▶ _Required action_
Reprint all entries without any alteration.

▶ _Extracted information_
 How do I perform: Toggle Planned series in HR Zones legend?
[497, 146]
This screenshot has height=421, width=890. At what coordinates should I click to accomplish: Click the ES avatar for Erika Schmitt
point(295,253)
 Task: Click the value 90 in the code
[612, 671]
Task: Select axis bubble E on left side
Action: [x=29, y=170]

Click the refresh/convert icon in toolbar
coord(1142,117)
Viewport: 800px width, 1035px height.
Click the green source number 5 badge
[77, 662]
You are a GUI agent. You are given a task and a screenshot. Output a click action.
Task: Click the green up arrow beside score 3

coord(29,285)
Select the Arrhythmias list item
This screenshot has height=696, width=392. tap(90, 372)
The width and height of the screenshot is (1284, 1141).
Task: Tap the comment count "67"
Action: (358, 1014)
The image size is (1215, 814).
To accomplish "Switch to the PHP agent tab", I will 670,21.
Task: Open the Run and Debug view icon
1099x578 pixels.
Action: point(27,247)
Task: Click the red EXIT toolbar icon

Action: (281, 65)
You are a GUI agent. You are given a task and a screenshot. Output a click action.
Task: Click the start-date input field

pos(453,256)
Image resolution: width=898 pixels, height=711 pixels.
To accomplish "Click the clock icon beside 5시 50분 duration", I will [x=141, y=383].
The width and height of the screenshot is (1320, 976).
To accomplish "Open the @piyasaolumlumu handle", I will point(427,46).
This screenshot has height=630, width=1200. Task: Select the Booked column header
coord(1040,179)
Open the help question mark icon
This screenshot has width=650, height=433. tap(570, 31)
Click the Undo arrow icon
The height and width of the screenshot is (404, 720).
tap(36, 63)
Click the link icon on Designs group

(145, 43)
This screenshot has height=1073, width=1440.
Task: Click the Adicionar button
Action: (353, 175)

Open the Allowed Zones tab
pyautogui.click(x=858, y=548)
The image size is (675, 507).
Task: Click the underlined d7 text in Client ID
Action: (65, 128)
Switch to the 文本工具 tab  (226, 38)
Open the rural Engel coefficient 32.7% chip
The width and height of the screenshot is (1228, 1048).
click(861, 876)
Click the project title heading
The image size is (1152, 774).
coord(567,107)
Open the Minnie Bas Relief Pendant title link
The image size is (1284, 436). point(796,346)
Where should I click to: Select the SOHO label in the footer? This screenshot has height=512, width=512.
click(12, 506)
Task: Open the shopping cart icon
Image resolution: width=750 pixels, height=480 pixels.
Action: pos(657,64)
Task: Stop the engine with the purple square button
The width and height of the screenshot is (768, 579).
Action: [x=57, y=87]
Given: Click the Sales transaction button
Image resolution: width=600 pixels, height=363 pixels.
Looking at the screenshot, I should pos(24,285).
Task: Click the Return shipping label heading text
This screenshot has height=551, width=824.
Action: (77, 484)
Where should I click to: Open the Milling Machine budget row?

▶ _Exercise answer_
 How do I perform: Toggle Planned series in HR Zones legend?
[497, 146]
This screenshot has height=421, width=890. At what coordinates should I click to accomplish: Click the ES avatar for Erika Schmitt
point(295,253)
 Task: Click the value 90 in the code
[612, 671]
Task: Select axis bubble E on left side
Action: [x=29, y=170]

Click the refresh/convert icon in toolbar
coord(1142,117)
Viewport: 800px width, 1035px height.
Click the green source number 5 badge
[77, 662]
You are a GUI agent. You are given a task and a screenshot. Output a click action.
Task: Click the green up arrow beside score 3

coord(29,285)
Select the Arrhythmias list item
This screenshot has height=696, width=392. tap(90, 372)
The width and height of the screenshot is (1284, 1141).
Task: Tap the comment count "67"
Action: (358, 1014)
The image size is (1215, 814).
To accomplish "Switch to the PHP agent tab", I will 670,21.
Task: Open the Run and Debug view icon
1099x578 pixels.
Action: point(27,247)
Task: Click the red EXIT toolbar icon

Action: (281, 65)
You are a GUI agent. You are given a task and a screenshot. Output a click action.
Task: Click the start-date input field

pos(453,256)
Image resolution: width=898 pixels, height=711 pixels.
To accomplish "Click the clock icon beside 5시 50분 duration", I will [x=141, y=383].
The width and height of the screenshot is (1320, 976).
To accomplish "Open the @piyasaolumlumu handle", I will point(427,46).
This screenshot has height=630, width=1200. Task: Select the Booked column header
coord(1040,179)
Open the help question mark icon
This screenshot has width=650, height=433. tap(570, 31)
Click the Undo arrow icon
The height and width of the screenshot is (404, 720).
tap(36, 63)
Click the link icon on Designs group

(145, 43)
This screenshot has height=1073, width=1440.
Task: Click the Adicionar button
Action: (353, 175)

Open the Allowed Zones tab
pyautogui.click(x=858, y=548)
The image size is (675, 507).
Task: Click the underlined d7 text in Client ID
Action: (65, 128)
Switch to the 文本工具 tab  (226, 38)
Open the rural Engel coefficient 32.7% chip
The width and height of the screenshot is (1228, 1048).
click(861, 876)
Click the project title heading
The image size is (1152, 774).
coord(567,107)
Open the Minnie Bas Relief Pendant title link
The image size is (1284, 436). point(796,346)
Where should I click to: Select the SOHO label in the footer? This screenshot has height=512, width=512.
click(12, 506)
Task: Open the shopping cart icon
Image resolution: width=750 pixels, height=480 pixels.
Action: pos(657,64)
Task: Stop the engine with the purple square button
The width and height of the screenshot is (768, 579).
Action: [x=57, y=87]
Given: Click the Sales transaction button
Image resolution: width=600 pixels, height=363 pixels.
Looking at the screenshot, I should pos(24,285).
Task: Click the Return shipping label heading text
This screenshot has height=551, width=824.
Action: (77, 484)
Where should I click to: Open the Milling Machine budget row?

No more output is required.